Hayek was a closet critical rationalist. He befriended Karl Popper, and the two discussed epistemology and methodology frequently.
If mainstream economists understood Karl Popper's work as Hayek did, as opposed to assuming positivist or pragmatist nonsense, then much of this confusion about "rationality" would be seen for the waste of time that it is. Some even claim that W.W. Bartley, another critical rationalist and editor of The Fatal Conceit, practically wrote the book himself while Hayek suffered from a debilitating illness.
The ideas expressed in Hayek's work were deeply affected by these underlying philisiphical presuppositions, and much nonsense which proliferates in economics today would be banished if they were more understood.
There's a confusion here between rationality and foolishness. A man may be insane, but not "irrational." He must still act rationally, that is, apply means to ends, however foolish the means, or even insane the ends.
That's basic Mises.
I love Lee Kelley's comments and hope he'll explain major differences between Popper on the one hand and Hayek and Mises, and especially Mises, on the other.
dg lesvic,
What Mises called human action or praxeology, Popper called situational analysis. But both held very different views on epistemology and methodology. Mises has his apriorism, whereas Popper was a critical rationalist. The main contention revolves around wheat Bartley called 'justificationism'; Mises was and Popper was not, and I think Hayek agreed with Popper.
I much prefer Popper's philosophy. It is more consistent with the classical liberal tradition, and offers an excellent paradigm in which to understand the marketplace as an evolving example of Popper's objective knowledge.

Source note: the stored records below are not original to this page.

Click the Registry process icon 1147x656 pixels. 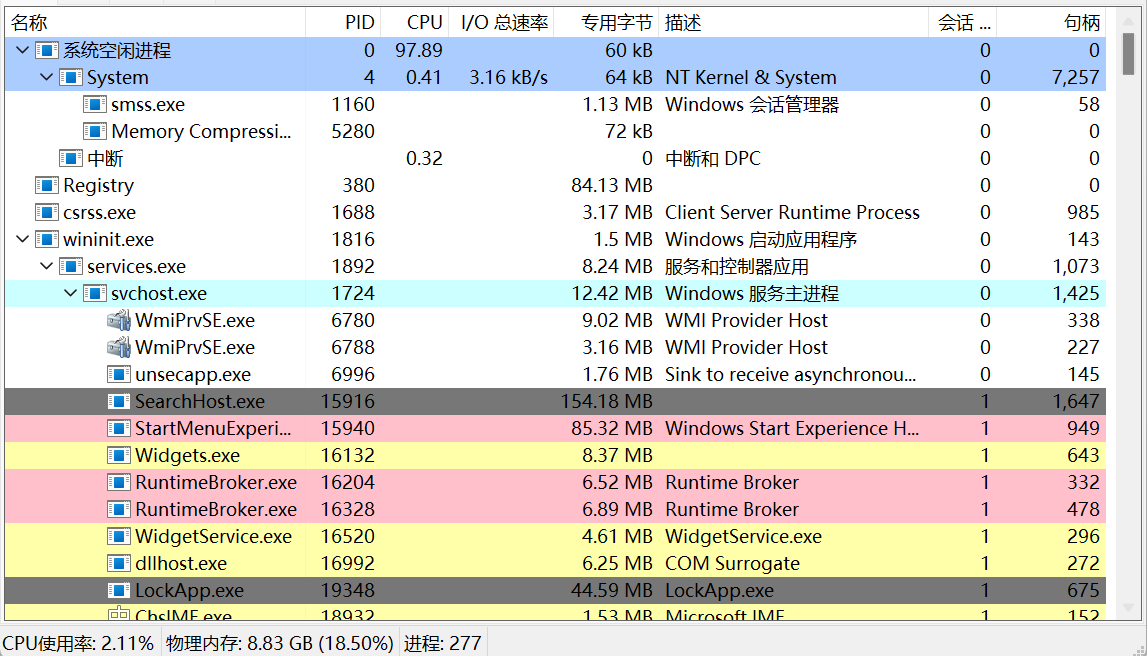tap(47, 186)
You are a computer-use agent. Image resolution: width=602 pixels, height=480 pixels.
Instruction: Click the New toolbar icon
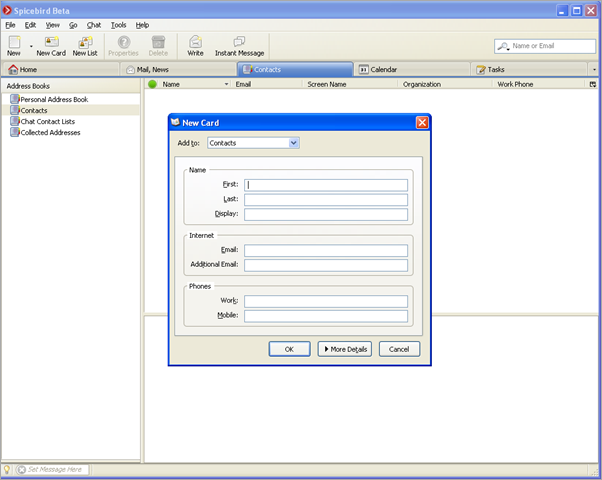click(14, 42)
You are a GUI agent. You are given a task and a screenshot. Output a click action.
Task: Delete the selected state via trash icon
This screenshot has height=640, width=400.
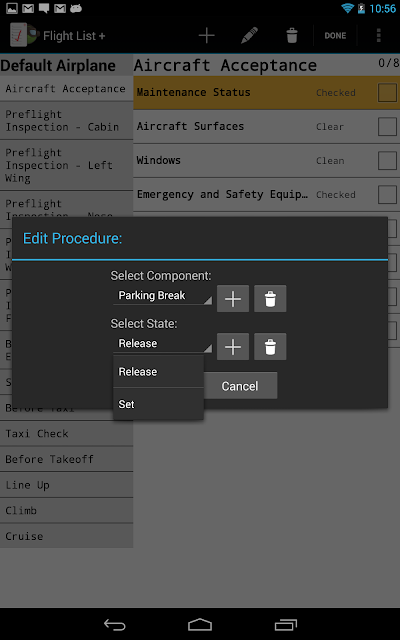pos(270,347)

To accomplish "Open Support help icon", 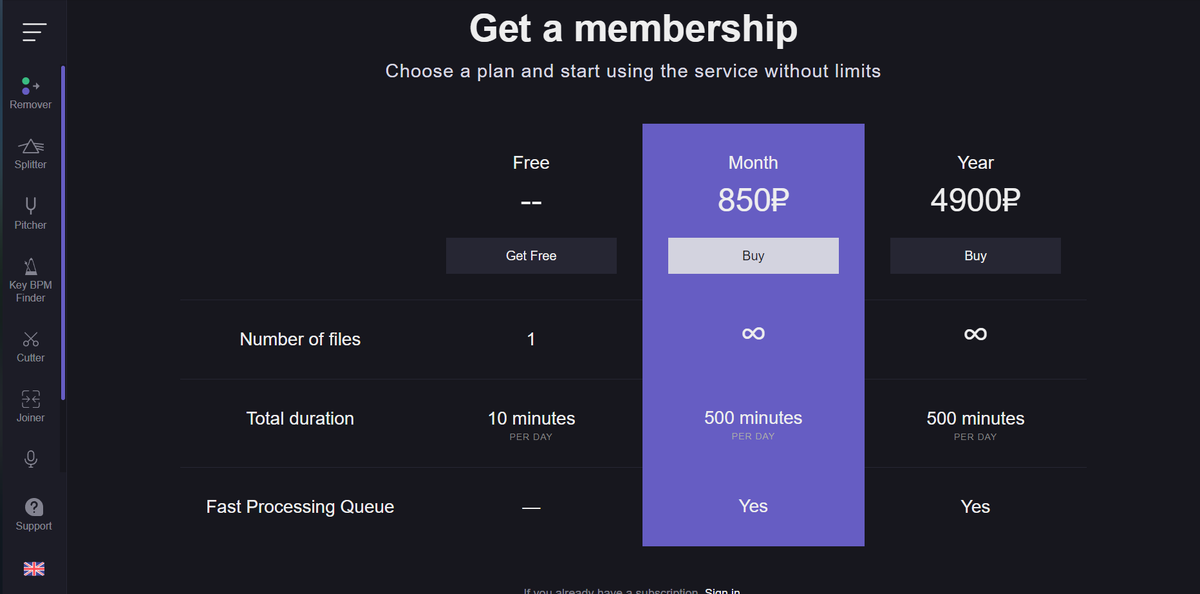I will click(34, 507).
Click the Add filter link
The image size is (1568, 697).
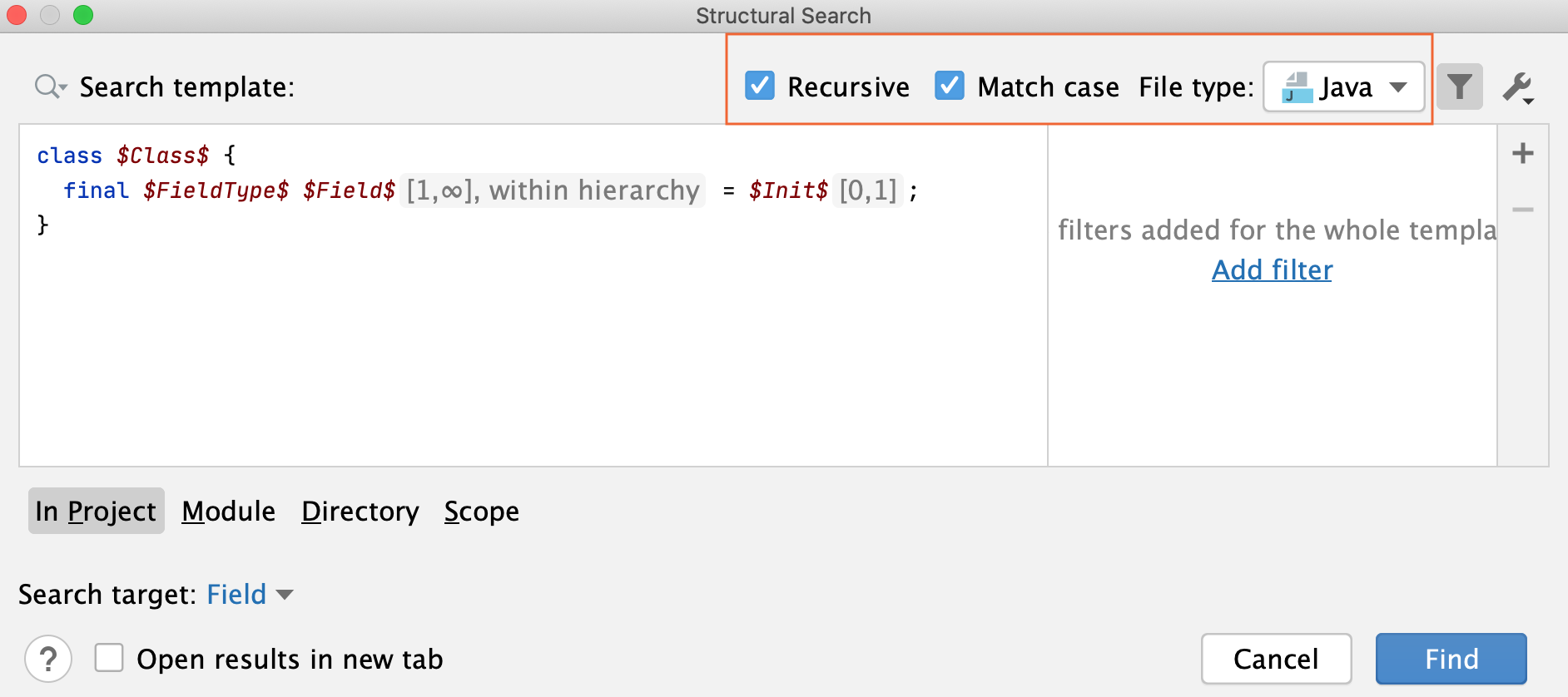(1271, 269)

Marcus – there is such a thing as stupidity in the world. If people want a free lunch(aka soak the rich and get govt programs), but it doesn't exist are they engaging in rational behavior?
Lee Kelley,
I appreciate your effort to enlighten me on Popper vs. Mises, but I'm afraid I still don't get it.
I never read Popper. Somehow I had a feeling I wouldn't care for him, and what you said about Hayek taking his side against Mises reinforces that feeling, inasmuch as I'm on Mises' side against Hayek, in those matters. And so was Hayek really. He admitted that he compromised his principles in order to gain acceptance.
But thanks again for the effort, and keep up the good work. I really like your comments, and look forward to them.
Lee Kelley,
Here's a clue to what it's really all about.
You wrote:
"Mises has his apriorism, whereas Popper was a critical rationalist."
That implies that Popper was an empiricist, and that the dispute between himself and Mises was the same as that between Friedman and Mises, and the old German Historical School and Menger.
Is that right?
dg lesvic,
Popper was emphatically not an empiricist, but neither was he a Cartesian-style rationalist. Critical rationalism is off that philosophical spectrum in the same way that libertarianism is off the left-right political spectrum. It is a whole other way of thinking about philosophical, epistemological, and methodological problems. Bartley referred to it as a metacontextual shift, which requires and abandoning, and in some cases, outright reversal of standards by which philosophical problems are traditionally recognised and their solutions evaluated.
Although Popper's situational anaylsis was very similar to Mises' praxeology in logical content, each thought about their theory very differently. These deeply rooted differences led both to make very different claims about what they had accomplished.
Lee Kelley,
I do appreciate your effort at enlightening me, but I'm afraid that I'm as much in the dark as before. I still have no idea where Popper and Mises differ, and I sure can't see how libertarianism could be off the left-right spectrum without being completely irrelevant to the left-right dispute; and, what other is there?